But recently, he accessed about N26.7 million from the
N220 MSME development fund at nine percent interest, through Fidelity
Bank. He intends to use the loan to increase the number of Nigerians on
his pay-roll from 40 to 50, a rise of 25 percent. He has also ordered
for more machines in addition to his existing 20 machines.
Abimbola Adewale, certified microfinance
practitioner/analysts, said that the development marked the beginning of
the era of non – discriminatory opportunity for the low income earners
with acceptable trade to approach participating MFBs to seek for micro
loan.
According to him, it offered a reasonable and sustainable
cost of fund for the SMEs at 9 percent per annum as against 60 percent
per annum (5 percent per month) offered by many microfinance banks,
particularly, those established in the high brow cities of Lagos, Port
Harcourt and Abuja.
“The release of the fund is an impetus for the re –
emergence of cottage and home grown industries, which will produce raw
materials and semi finished goods for big industries in the country.
“Employment opportunities are definitely going to be
created with the springing up of the cottage industries.

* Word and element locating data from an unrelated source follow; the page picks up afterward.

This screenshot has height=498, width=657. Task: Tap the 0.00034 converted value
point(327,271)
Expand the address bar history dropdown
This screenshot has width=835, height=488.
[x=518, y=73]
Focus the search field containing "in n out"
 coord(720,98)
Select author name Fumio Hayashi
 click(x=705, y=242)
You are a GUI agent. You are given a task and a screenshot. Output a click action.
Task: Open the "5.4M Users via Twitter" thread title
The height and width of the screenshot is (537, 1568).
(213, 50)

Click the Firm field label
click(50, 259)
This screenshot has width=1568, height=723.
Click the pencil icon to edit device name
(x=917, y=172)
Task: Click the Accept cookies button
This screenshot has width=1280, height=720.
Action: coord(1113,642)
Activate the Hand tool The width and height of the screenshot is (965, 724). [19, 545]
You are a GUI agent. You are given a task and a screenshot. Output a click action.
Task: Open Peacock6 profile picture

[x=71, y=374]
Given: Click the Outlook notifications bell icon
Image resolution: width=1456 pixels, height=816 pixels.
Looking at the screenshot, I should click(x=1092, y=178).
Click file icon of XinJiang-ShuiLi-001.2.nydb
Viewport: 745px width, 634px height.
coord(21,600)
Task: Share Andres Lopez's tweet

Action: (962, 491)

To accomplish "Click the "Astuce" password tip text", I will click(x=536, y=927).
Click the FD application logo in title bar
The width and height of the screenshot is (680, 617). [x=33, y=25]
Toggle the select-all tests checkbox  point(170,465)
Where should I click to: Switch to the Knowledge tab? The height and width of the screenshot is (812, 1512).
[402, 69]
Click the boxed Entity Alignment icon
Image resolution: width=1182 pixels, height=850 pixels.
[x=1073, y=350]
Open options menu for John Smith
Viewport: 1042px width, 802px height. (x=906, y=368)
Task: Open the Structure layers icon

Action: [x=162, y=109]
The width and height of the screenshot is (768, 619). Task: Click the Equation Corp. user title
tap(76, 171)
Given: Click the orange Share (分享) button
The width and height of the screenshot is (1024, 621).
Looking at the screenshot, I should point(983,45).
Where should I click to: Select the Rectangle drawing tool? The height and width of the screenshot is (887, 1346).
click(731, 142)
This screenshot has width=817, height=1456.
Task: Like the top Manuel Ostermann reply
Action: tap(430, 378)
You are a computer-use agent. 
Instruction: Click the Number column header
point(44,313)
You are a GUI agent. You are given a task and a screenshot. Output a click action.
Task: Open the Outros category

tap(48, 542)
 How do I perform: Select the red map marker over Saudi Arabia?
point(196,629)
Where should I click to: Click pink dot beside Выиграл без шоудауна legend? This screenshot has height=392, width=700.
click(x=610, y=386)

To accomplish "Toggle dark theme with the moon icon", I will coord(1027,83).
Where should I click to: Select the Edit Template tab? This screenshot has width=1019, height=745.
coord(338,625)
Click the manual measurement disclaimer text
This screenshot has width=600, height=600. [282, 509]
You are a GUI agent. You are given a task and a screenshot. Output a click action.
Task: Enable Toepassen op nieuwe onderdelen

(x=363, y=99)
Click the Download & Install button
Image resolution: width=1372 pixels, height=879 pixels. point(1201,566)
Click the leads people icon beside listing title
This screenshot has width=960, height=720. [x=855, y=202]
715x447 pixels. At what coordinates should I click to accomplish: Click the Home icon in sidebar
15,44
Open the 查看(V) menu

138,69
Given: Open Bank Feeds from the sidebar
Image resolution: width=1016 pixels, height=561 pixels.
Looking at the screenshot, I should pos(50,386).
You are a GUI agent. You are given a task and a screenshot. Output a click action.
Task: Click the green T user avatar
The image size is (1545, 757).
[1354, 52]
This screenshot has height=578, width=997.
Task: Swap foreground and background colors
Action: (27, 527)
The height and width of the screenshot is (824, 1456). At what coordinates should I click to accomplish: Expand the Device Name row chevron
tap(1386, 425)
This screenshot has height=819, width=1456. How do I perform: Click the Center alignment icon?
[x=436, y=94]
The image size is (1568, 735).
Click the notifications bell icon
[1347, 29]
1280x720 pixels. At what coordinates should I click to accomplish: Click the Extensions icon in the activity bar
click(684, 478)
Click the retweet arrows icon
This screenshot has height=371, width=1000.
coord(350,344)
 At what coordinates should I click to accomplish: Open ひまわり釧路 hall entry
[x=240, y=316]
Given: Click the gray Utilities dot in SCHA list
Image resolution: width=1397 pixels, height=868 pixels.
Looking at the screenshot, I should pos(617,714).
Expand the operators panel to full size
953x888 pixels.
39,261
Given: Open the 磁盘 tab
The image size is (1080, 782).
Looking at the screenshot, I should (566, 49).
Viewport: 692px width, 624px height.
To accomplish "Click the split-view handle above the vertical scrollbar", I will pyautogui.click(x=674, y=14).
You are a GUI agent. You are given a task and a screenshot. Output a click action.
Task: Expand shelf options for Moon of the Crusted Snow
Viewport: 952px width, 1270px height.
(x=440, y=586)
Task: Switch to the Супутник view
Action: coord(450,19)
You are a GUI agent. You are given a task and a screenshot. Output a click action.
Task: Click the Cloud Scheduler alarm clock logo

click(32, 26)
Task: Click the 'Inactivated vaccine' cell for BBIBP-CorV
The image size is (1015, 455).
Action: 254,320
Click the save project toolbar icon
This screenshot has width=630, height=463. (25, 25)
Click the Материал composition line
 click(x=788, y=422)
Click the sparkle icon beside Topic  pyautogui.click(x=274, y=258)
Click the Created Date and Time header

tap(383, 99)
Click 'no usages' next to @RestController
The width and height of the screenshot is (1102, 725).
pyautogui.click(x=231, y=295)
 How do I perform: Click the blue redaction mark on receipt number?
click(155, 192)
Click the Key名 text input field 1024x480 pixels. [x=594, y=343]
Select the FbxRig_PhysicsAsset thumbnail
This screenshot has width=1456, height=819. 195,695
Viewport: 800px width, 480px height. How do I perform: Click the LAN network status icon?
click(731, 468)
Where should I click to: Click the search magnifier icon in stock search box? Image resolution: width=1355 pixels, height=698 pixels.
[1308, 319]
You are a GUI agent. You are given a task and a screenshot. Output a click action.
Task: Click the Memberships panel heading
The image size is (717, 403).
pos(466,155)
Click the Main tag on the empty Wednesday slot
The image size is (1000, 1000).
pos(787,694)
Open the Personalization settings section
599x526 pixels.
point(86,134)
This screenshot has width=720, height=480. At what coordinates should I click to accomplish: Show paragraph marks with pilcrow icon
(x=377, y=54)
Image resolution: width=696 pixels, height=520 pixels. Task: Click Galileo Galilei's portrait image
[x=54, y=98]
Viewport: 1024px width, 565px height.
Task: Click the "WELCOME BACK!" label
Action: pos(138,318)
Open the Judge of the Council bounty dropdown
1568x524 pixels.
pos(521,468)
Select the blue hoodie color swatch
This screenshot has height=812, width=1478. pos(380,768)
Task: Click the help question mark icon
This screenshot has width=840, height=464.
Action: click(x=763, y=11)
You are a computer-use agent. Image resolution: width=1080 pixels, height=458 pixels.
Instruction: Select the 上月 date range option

With this
intervention, I want to state categorically that government has just
woken up to its responsibilities, and more than ever before,is ready to
tackle unemployment and close the gap between the haves and the have
nots in accessing credit facilities,” he said.
Godwin Ehigiamusoe, managing director/CEO LAPO
Microfinance Bank Limited, who has disbursed N100 million from the fund,
said, “for the beneficiaries, it is cheaper for them than anywhere.
Institutions may have their reservation, but the main objective is to
ensure that people get access to funds on affordable terms.”